This is my minimal setup to get slurm running both the compute and the controller node on the same machine.
Some useful references:
- a docker image for slurm: https://github.com/SciDAS/slurm-in-docker this image contains each node type of slurm separated
- a reference for setup in ubuntu: https://github.com/mknoxnv/ubuntu-slurm (they contain the systemd.service file)
- slurm download page: https://www.schedmd.com/downloads.php
- quickstart: https://slurm.schedmd.com/quickstart_admin.html
- slurm configuration: https://slurm.schedmd.com/slurm.conf.html
- gres (gpu etc) if needed: https://slurm.schedmd.com/gres.html
## Required packages
apt-get update && apt-get upgrade
# When installing mailutils you may set it as "Local only".

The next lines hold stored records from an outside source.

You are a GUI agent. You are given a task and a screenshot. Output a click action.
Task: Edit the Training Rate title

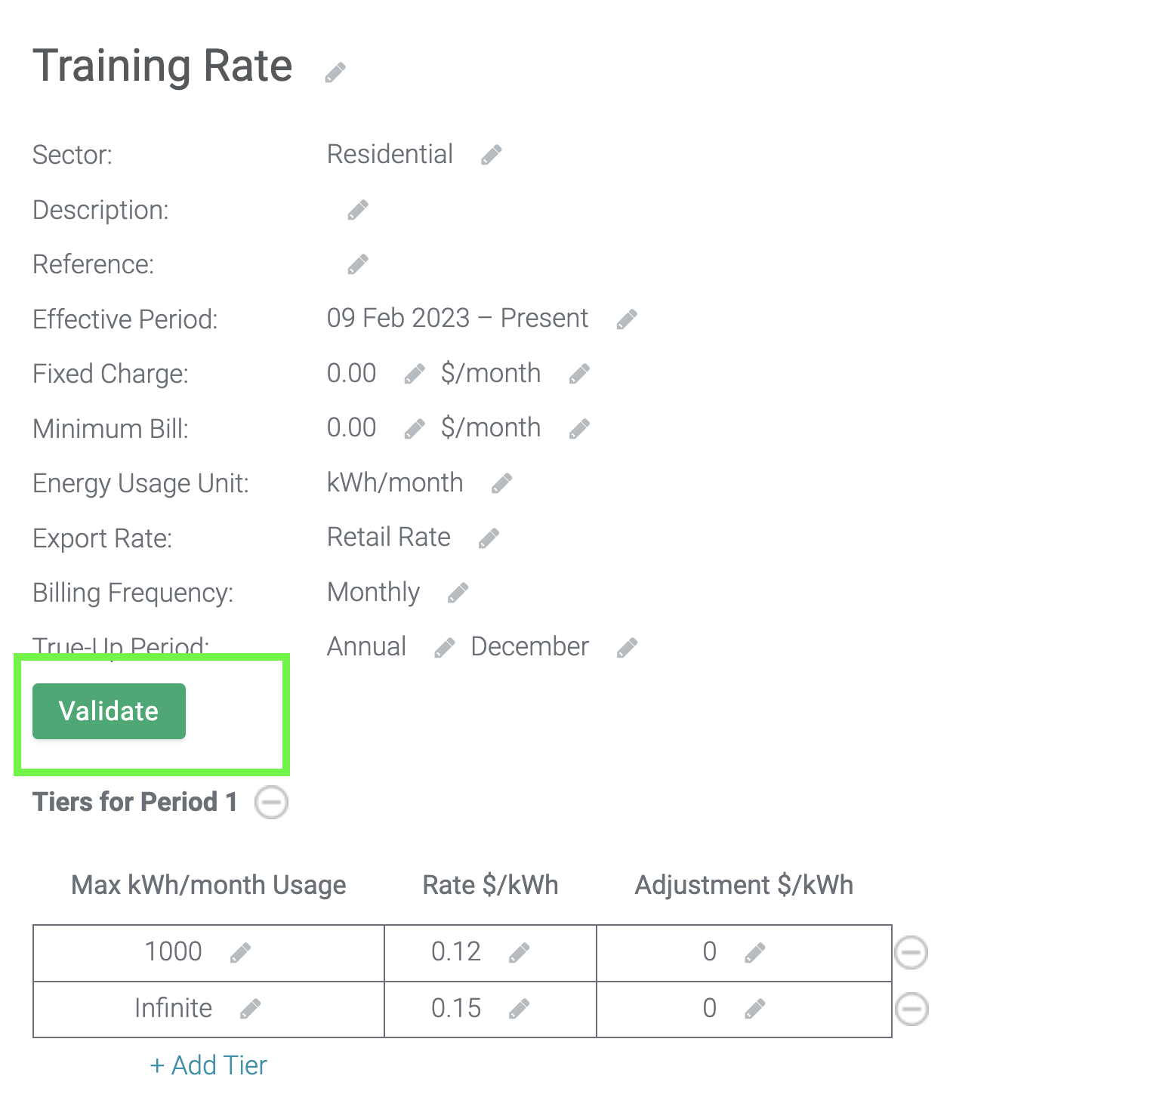pyautogui.click(x=335, y=71)
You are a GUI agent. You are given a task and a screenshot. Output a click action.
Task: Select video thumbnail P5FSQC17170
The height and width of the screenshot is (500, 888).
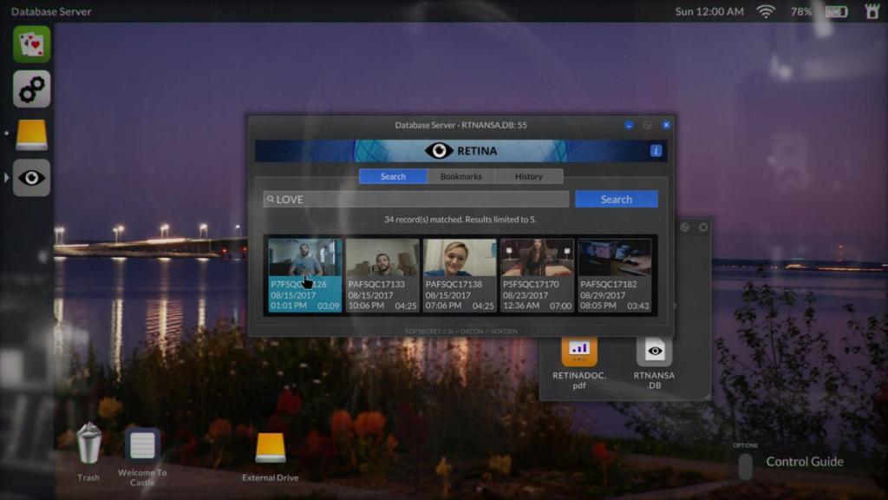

apt-get install build-essential python munge libmunge-dev libmunge2 mailutils
# We will create user, folders and change permissions
adduser slurm #any pass will suffice
mkdir -p /slurm/state
chown slurm /slurm/state
chgrp slurm /slurm/state
mkdir /slurm/state/slurmd
chown slurm /slurm/state/slurmd
chgrp slurm /slurm/state/slurmd
cd /slurm
# get the latest slurm on https://www.schedmd.com/downloads.php - PLEASE NOTE THAT THIS WILL CHANGE THE CONFIG FILE
wget https://download.schedmd.com/slurm/slurm-21.08.5.tar.bz2
# unzip the file
tar -xvf slurm*
cd slurm-21.08.5
# configure for compilation
./configure
# compile, instead of 6 use a number slightly higher than the number of cpu cores available
make -j 6 # bit heavy
make install #move the files to the preffixed folders defined in ./configure step. I'd expect /usr/local/bin/ and /usr/local/sbin by default
ldconfig -n /usr/local/lib/slurm # this is to link the used library
The file /slurm/slurm-19.05.1-2/doc/html/configurator.html can be used to create the configuration file. If there is any issue setting it, check the bold names on the slurm configuration link above. The configuration for the default amount of memory per task needs to be defined manually (DefMemPerCPU), otherwise (value 0) it will use all the node memory. If using my sample slurm.conf, set the node name correctly in the beginning SlurmctldHost=main-kek. In the end fix the name and other settings as well:
NodeName=main-kek CPUs=4 RealMemory=15500 Sockets=4 CoresPerSocket=1 ThreadsPerCore=1 State=UNKNOWN PartitionName=showtime Nodes=main-kek Default=YES MaxTime=INFINITE State=UP
Move the files slurm.conf and cgroup.conf to /usr/local/etc/slurm.conf and /usr/local/etc/cgroup.conf
# get the .service files from this repository
cp slurmd.service /etc/systemd/system/
cp slurmctld.service /etc/systemd/system/
systemctl daemon-reload
systemctl enable slurmctld
systemctl start slurmctld
systemctl enable slurmd
systemctl start slurmd
# other useful commands are:
systemctl status slurmctld # show the status of the service
journalctl -u slurmctld.service -b #print the log since the boot
sinfo
scontrol update NodeName=vvv-slurm State=RESUME
squeue
srun --pty /bin/bash
scancel -H jid
scontrol show node main-kek #show information the node "main-kek"